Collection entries
_ _ _ _ _ _ _

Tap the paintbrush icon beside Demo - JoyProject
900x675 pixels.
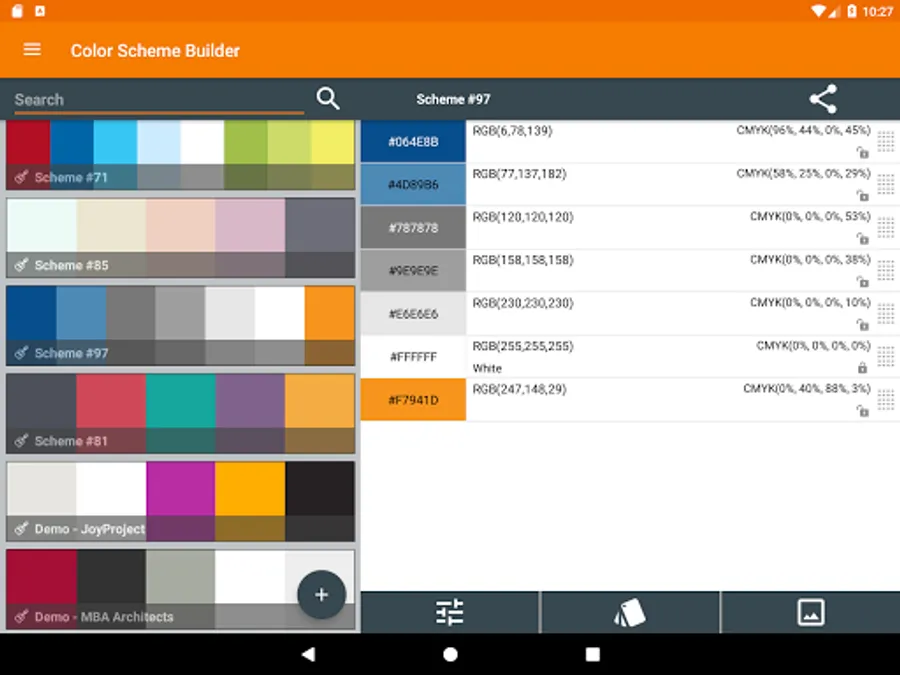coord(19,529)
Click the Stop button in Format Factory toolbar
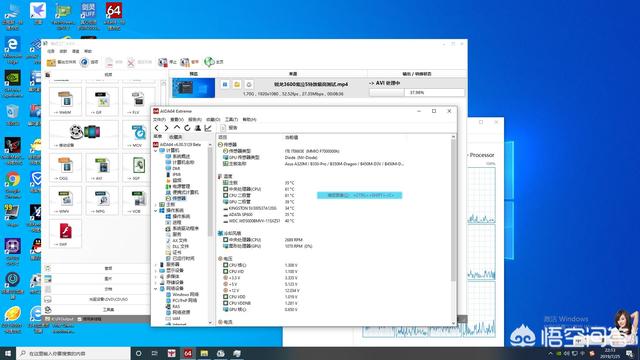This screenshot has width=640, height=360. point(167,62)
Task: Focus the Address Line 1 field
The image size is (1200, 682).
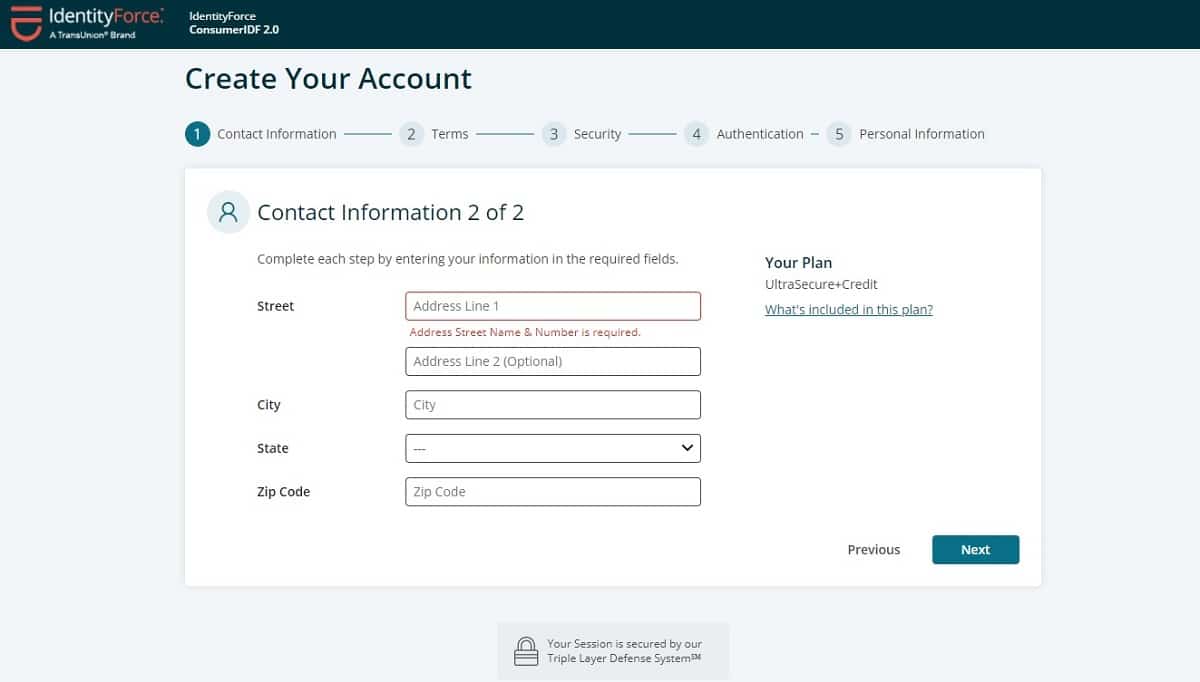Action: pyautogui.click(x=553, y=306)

_ _ _ _ _ _ _

What you have to do:
Return the entries verbatim, pictures excluded.

Result of this exercise:
Tap the paintbrush icon beside Demo - JoyProject
900x675 pixels.
coord(19,529)
Click the Stop button in Format Factory toolbar
This screenshot has width=640, height=360. point(167,62)
Task: Focus the Address Line 1 field
The image size is (1200, 682).
Action: pyautogui.click(x=553, y=306)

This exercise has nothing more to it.